Whatever comes before the line containing "Select the October downloads bar" stays out; transcribe that line and all that follow to the end of the records exactly, with no pictures.

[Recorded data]
Start of Block

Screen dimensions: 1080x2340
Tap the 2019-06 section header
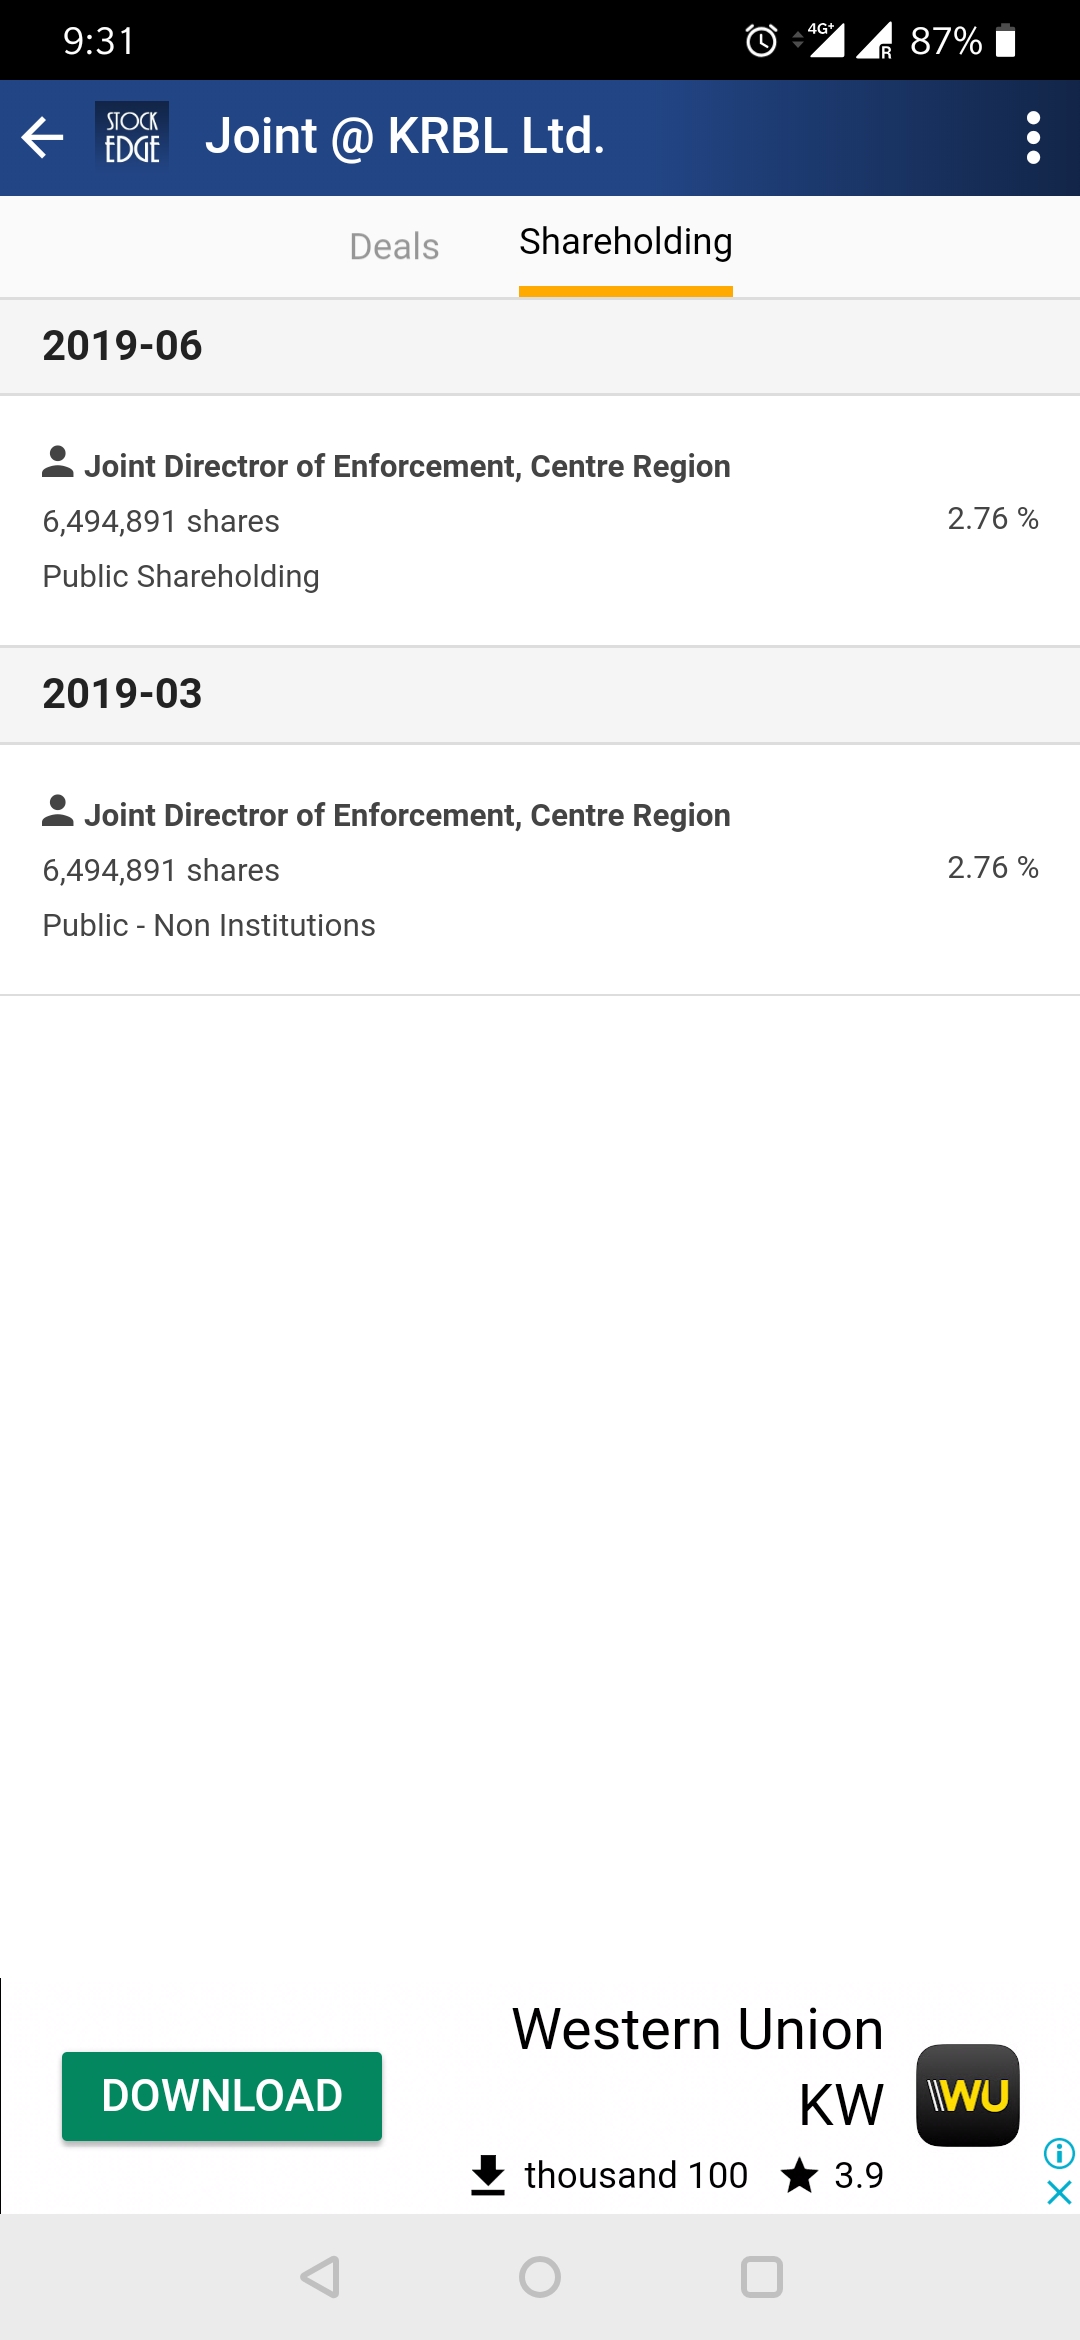click(x=540, y=346)
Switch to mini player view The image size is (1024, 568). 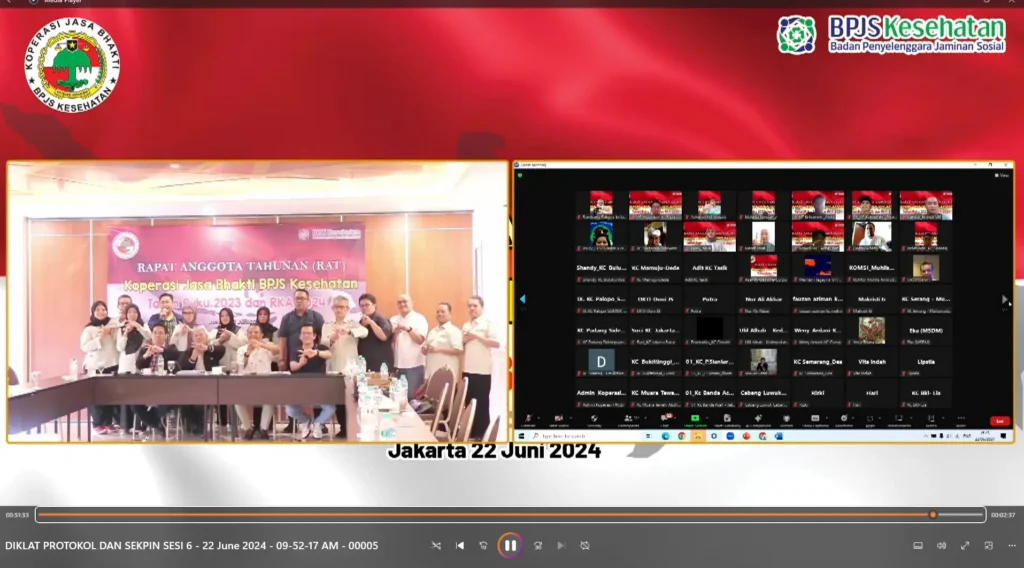(989, 545)

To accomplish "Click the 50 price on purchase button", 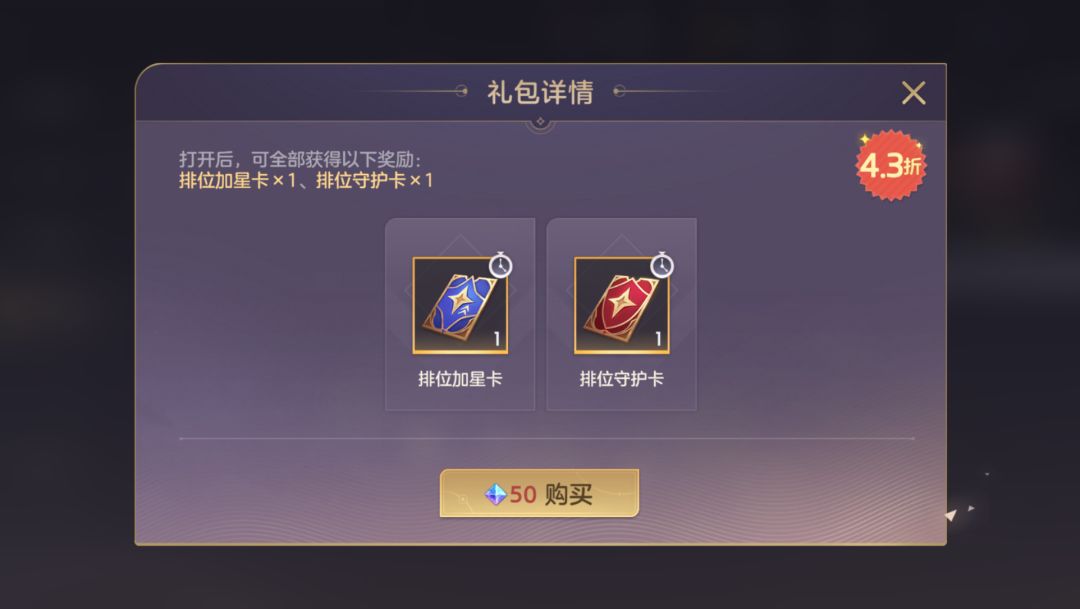I will pos(523,495).
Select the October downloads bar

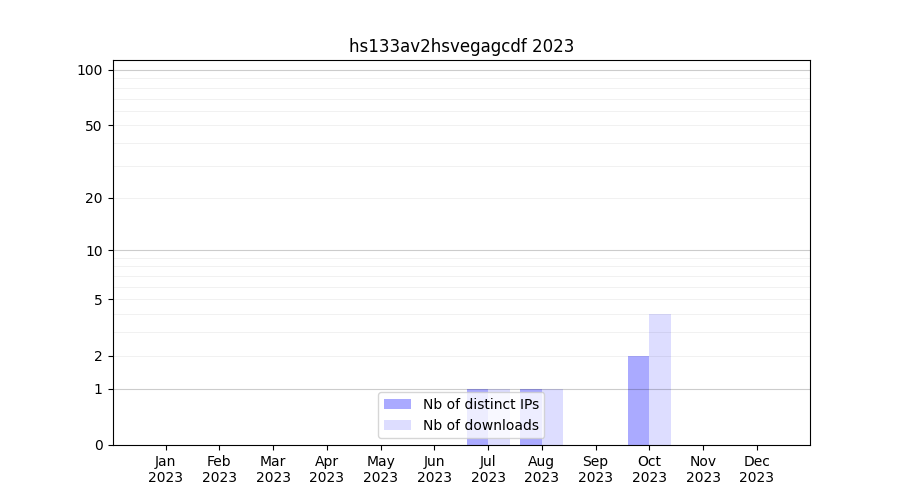point(660,380)
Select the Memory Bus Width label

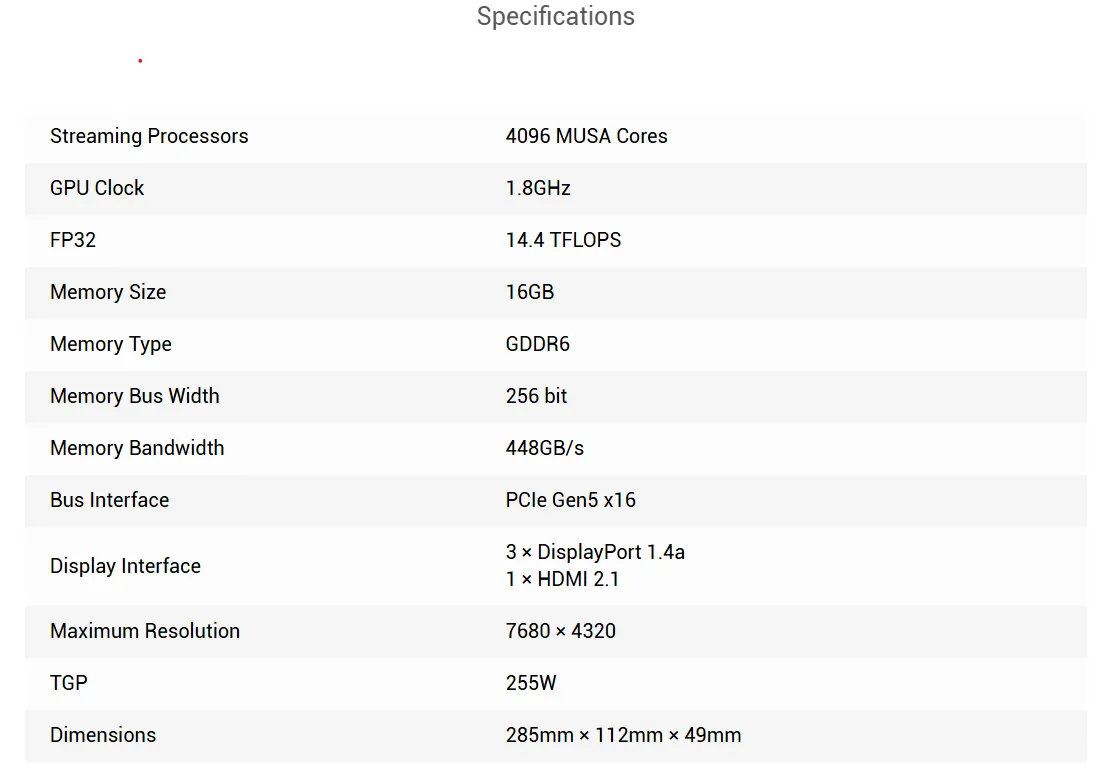(x=135, y=395)
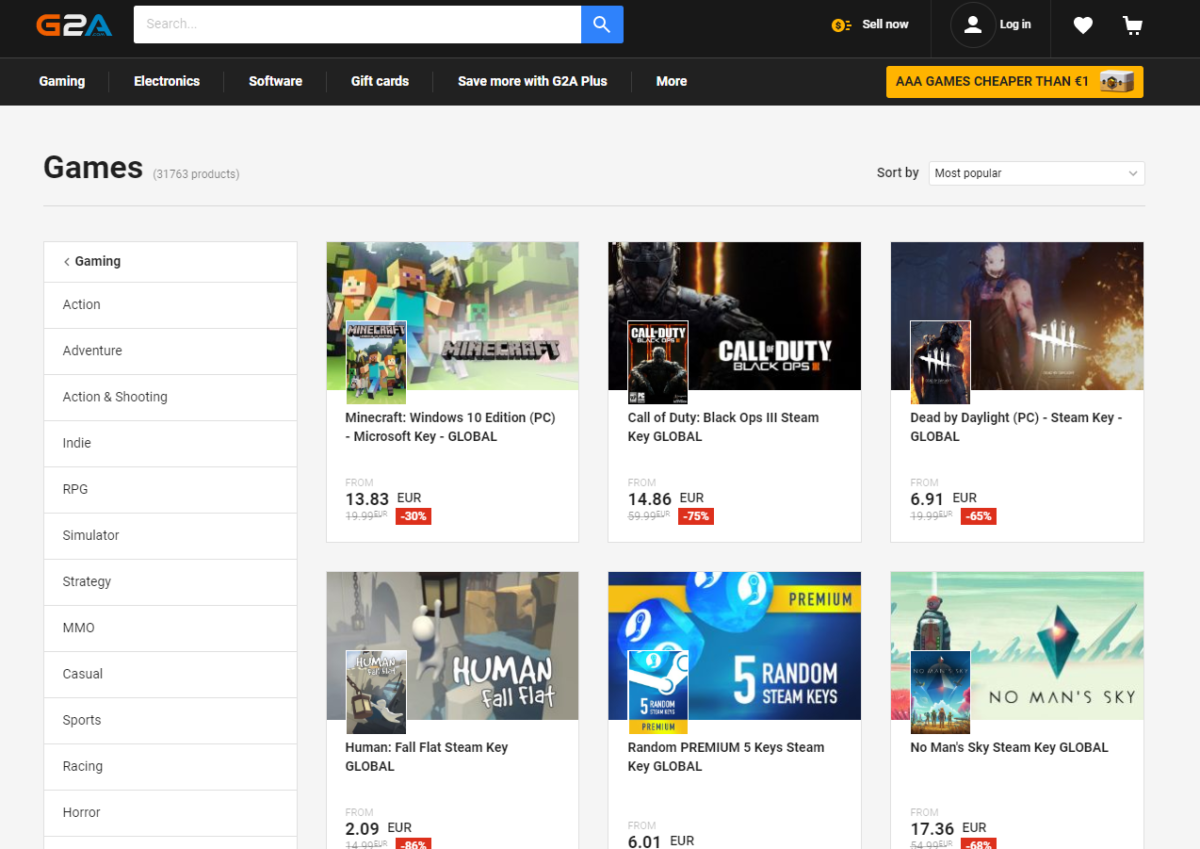Open the Sort by Most popular dropdown
Image resolution: width=1200 pixels, height=849 pixels.
pyautogui.click(x=1036, y=173)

End of Block

## Finished exercise
Select the October downloads bar

point(660,380)
Select the Memory Bus Width label

(x=135, y=395)
Open the Sort by Most popular dropdown
Image resolution: width=1200 pixels, height=849 pixels.
pyautogui.click(x=1036, y=173)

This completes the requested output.